Certainly, there are good cases of transnational repression: Russia’s poisoning of Alexander Litvinenko in London or, as Gorokhovskaia and Schenkkan cite, Belarusian dissident journalist Raman Pratasevich. They go wrong, though, when they fail to differentiate between peaceful dissidents and terrorists who peddle ethnic hate.
The Freedom House scholars embrace a Hollywood narrative of Paul Rusesabagina, the hotelier made famous by the 2004 film Hotel Rwanda, but fumble the circumstances of his arrest and its reasons. On video, Rusesabagina called for violence. Wire transfers show his money transfers to transnational terrorist groups. Two years ago, I interviewed victims of one such attack not far from the Burundi border.
When Rusesabagina voluntarily boarded a private jet he thought would fly him to Burundi, he was seeking to convince Burundi’s president to reverse that nation’s decision to cease allowing Rusesabagina’s mercenaries from staging cross-border attacks. Celebrity and ambition do not give a get-out-of-jail-free card.
Their embrace of Laurent Munyakazi’s case is just as problematic. Yes, the U.S. returned Munyakazi to Rwanda to face genocide charges dating to the 1994 anti-Tutsi genocide. The same Justice Department has also deported 137 Nazi war criminals since the 1970s. A Rwandan court convicted him of planning and propagandizing genocide; he was Rwanda’s analog of Joseph Goebbels. Once back in Rwanda, Munyakazi doubled down on genocide denial.
That Freedom House scholars embrace his case is bizarre, even more so since tens of thousands of Hutus who also participated in the anti-Tutsi genocide faced justice, paid their dues, and reintegrated into Rwandan society, some in senior positions. By Freedom House standards, would the elimination of al Qaeda founder Osama bin Laden in his Pakistani exile or Quds Force Chief Qassem Soleimani while visiting Baghdad also be examples of transnational repression?
The threat of continued genocide is real. When Rwandans pushed out Hutu génocidaires, the United Nations failed to disarm them. UN-administered refugee camps in the Democratic Republic of Congo became engines for a new generation of terrorism. From Rwanda’s border, it is easy to see smoke from campfires of génocidaires just two miles away in Congo’s Virunga forest.

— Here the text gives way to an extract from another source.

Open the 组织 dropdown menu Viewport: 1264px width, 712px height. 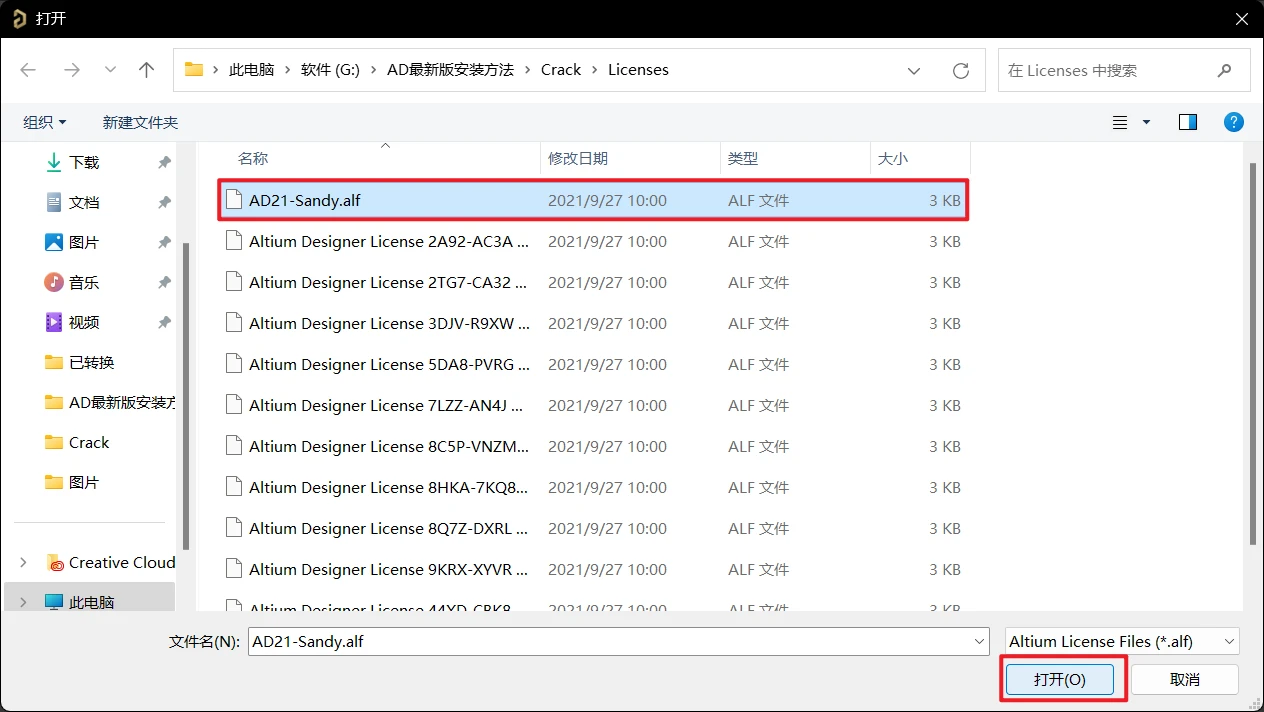click(44, 121)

It is easy to misread societies from afar.
While diaspora activists live in the past, Rwandan society moves on. Genocide affects societies in ways Freedom House fails to appreciate. Because many Rwandans blame political polarization and partisan rhetoric for catalyzing genocide, Rwandans today prioritize consensus and turn their backs on those who live as if 1994 never occurred. This does not mean that Rwandans embrace Paul Kagame’s government without complaint: To tune into Rwandan radio talk shows any morning underscores that.
The broader problems are moral equivalence and rationalization of terrorism. When countries refuse to acknowledge genocide as Turkey does with the Armenians, or when they argue falsely that they are equal victims of it as Hutu extremists do with Rwanda or Turks do with Greeks, they limit their ability to become true democracies.
Rwanda has conquered corruption. It has acknowledged its past, and it has embraced national reconciliation. It is not a true democracy today, but Kagame has consciously built a foundation for it to become a stable one tomorrow. Rather than side with diaspora polemicists and ethnic chauvinists, a far better strategy for Western governments and NGOs would be to recognize political culture, fairly acknowledge democratic deficits, and then partner to consolidate success. Uncritically accepting cheap propaganda from those whose goals are mired in hate is a betrayal of the mission.